This application also incorporates by reference in their entirety U.S. Patent Application No. 60/354,093, entitled “A Parallel CSPE Based Receiver for Communication Signal Processing,” and filed Feb. 5, 2002; U.S. Patent Application No. 60/333,143, entitled “Method and Apparatus to Compute the Geolocation of a Communication Device Using Orthogonal Projection Methods,” and filed Nov. 27, 2001; U.S. Patent Application No. 60/331,480, entitled “Construction of an Interference Matrix for a Coded Signal Processing Engine,” and filed Nov. 16, 2001; U.S. Patent Application No. 60/326,199, entitled “Interference Cancellation in a Signal,” and filed Oct. 2, 2001; U.S. Provisional Patent Application No. 60/325,215, entitled “An Apparatus for Implementing Projections in Signal Processing Applications,” and filed Sep. 28, 2001; U.S. patent application Ser. No. 09/988,218, entitled “Interference Cancellation In a Signal,” and filed Nov. 19, 2001, now U.S. Pat. No. 6,711,219; U.S. Patent Application No. 60/251,432, entitled “Architecture for Acquiring, Tracking and Demodulating Pseudorandom Coded Signals in the Presence of Interference,” and filed Dec. 4, 2000; U.S. patent application Ser. No. 09/988,219, entitled “A Method and Apparatus for Implementing Projections in Signal Processing Applications,” and filed Nov. 19, 2001, now U.S. Pat. No. 6,856,945; U.S. patent application Ser. No. 09/612,602, entitled “Rake receiver for spread spectrum signal demodulation,” and filed Jul. 7, 2000, now U.S. Pat. No. 6,430,216; and U.S. patent application Ser. No. 09/137,183, entitled “Printed circuit board socket,” and filed Aug. 20, 1998, now U.S. Pat. No. 5,928,035.

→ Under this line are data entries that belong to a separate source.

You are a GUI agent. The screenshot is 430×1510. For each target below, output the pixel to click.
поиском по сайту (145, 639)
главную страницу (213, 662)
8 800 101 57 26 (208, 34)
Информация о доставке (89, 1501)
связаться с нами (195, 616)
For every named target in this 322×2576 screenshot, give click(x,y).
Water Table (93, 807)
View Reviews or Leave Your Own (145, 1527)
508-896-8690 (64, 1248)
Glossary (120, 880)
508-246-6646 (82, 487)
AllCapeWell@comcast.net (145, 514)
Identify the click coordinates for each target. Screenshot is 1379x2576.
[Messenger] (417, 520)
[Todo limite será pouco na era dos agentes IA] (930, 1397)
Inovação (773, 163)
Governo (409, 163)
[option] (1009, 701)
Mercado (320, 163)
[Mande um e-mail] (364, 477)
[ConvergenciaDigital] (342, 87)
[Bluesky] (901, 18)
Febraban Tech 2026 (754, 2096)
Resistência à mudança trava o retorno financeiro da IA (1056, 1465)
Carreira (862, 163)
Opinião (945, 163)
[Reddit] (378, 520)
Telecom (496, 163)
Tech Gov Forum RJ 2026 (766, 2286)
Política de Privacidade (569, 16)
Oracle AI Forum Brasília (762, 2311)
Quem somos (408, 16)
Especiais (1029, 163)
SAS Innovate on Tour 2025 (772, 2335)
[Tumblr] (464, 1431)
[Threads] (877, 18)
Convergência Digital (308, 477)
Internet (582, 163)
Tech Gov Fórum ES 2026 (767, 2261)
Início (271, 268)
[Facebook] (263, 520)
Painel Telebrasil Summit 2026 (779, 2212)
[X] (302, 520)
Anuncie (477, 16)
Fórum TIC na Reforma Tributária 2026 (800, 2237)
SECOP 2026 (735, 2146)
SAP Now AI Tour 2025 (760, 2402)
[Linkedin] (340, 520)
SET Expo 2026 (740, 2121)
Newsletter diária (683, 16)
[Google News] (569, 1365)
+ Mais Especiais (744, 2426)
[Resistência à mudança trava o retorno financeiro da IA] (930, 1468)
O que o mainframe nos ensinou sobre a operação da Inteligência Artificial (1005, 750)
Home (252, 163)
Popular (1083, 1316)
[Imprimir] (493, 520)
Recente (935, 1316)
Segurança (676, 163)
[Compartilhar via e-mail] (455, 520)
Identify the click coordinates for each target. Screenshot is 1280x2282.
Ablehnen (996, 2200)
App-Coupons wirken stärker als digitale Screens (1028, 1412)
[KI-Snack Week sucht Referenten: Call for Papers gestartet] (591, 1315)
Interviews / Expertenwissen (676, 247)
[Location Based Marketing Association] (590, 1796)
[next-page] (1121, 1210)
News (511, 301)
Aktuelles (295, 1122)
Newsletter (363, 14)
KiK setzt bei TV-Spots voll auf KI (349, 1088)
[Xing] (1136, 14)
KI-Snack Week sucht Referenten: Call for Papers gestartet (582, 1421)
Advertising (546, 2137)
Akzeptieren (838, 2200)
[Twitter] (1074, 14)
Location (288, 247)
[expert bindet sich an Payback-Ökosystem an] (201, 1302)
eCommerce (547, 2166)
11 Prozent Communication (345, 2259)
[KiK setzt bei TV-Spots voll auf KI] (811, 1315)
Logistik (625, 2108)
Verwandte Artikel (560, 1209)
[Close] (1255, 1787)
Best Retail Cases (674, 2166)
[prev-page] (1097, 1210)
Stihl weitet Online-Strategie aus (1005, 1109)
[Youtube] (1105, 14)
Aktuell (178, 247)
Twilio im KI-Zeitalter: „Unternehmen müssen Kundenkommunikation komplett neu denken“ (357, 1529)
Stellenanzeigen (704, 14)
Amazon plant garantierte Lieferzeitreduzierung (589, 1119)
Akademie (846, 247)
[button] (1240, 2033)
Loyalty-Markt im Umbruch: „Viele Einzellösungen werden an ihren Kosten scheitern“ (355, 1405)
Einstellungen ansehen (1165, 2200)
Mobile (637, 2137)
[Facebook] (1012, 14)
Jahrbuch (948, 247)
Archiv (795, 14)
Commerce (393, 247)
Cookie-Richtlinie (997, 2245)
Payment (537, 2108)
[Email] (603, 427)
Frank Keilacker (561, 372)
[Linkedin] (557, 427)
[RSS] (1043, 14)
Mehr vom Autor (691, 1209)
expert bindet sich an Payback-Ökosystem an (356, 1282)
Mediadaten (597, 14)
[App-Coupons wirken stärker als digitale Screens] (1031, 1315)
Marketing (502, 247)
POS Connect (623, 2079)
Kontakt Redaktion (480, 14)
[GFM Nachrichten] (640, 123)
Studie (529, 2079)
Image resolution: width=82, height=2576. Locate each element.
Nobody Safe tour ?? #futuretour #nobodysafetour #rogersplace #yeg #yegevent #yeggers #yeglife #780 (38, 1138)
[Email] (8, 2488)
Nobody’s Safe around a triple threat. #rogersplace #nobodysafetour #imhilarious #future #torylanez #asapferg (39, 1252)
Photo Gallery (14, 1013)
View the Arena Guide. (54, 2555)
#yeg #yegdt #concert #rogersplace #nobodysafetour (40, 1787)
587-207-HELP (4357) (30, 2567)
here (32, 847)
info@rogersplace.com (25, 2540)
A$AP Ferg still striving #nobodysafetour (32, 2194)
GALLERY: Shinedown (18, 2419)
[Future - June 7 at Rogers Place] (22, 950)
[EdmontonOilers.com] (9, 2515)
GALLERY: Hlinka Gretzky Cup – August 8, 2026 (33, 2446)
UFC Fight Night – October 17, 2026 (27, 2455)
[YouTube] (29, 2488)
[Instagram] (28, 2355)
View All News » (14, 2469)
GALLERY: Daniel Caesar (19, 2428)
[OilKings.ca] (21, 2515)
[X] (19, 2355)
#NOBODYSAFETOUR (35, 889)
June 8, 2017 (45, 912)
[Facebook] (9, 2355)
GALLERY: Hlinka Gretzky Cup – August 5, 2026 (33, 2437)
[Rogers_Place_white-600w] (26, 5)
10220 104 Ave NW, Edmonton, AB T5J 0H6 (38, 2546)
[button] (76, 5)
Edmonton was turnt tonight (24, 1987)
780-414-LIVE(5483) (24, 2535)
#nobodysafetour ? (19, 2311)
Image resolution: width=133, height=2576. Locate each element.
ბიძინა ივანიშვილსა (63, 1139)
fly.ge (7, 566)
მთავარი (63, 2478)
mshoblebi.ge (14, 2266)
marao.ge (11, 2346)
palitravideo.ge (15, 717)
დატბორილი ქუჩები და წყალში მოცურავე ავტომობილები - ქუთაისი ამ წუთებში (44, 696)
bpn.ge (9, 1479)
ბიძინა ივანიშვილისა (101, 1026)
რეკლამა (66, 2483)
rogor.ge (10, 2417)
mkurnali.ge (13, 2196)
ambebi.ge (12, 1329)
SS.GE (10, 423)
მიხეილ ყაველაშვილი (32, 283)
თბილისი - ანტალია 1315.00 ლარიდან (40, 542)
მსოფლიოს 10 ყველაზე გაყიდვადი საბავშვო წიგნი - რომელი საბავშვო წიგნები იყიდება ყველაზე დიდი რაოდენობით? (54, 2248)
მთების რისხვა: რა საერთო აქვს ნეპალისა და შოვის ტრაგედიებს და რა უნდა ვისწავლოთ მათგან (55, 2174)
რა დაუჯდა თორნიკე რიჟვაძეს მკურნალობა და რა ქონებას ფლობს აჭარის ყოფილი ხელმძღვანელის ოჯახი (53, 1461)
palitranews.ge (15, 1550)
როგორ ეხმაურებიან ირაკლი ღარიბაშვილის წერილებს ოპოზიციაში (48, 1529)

The invention generally relates to the field of signal processing. More specifically the invention is related to aligning input signals for symbol estimation and re-aligning interference estimates for the purposes of interference cancellation.
In an exemplary wireless multiple-access system, a communication resource is divided into subchannels that are allocated to different users. A plurality of subchannel signals received by a wireless terminal (e.g., a subscriber unit or a base station) may correspond to different users and/or different subchannels allocated to a particular user.
If a single transmitter broadcasts different messages to different receivers, such as a base station in a wireless communication system broadcasting to a plurality of mobile terminals, the channel resource is subdivided in order to distinguish between messages intended for each mobile terminal. Thus, each mobile terminal, by knowing its allocated subchannel(s), may decode messages intended for it from the superposition of received signals. Similarly, a base station typically separates received signals into subchannels in order to differentiate between users.
In a multipath environment, received signals are superpositions of time-delayed and complex-scaled versions of the transmitted signals. Multipath can cause several types of interference. Intra-channel interference occurs when the multipath time-delays cause sub channels to leak into other subchannels. For example, in a forward link, subchannels that are orthogonal at the transmitter may not be orthogonal at the receiver. When multiple base stations (or sectors or cells) are active, there may also be inter-channel interference caused by unwanted signals received from other base stations. Each of these types of interference can degrade communications by causing a receiver to incorrectly decode received transmissions, thus increasing a receiver's error floor. Interference may also have other deleterious effects on communications. For example, interference may lower capacity in a communication system, decrease the region of coverage, and/or decrease maximum data rates. For these reasons, a reduction in interference can improve reception of selected signals while addressing the aforementioned limitations due to interference.
Systems and methods for mitigating this interference have been developed, some of which perform cancellation of the pilot channels, and some of which perform cancellation of all the control and user/traffic channels present.
In view of the foregoing background, embodiments of the present invention may provide a generalized interference-canceling receiver for canceling intra-channel and interchannel interference in transmissions that propagate through frequency-selective communication channels.
Receiver embodiments may use this invention to perform alignment functions for the purposes of interference estimation and interference cancellation.
In one embodiment of the invention, a symbol estimator operates on a signal stream that is either a received signal, an interference cancelled signal, or a combination of the two in order to generate symbol estimates that are then used to produce interference estimates, which are aligned to a received signal boundary in order to produce a composite interference estimate.
The symbol estimation may be performed based on data that is combined using a Rake based structure or an equalizer based structure.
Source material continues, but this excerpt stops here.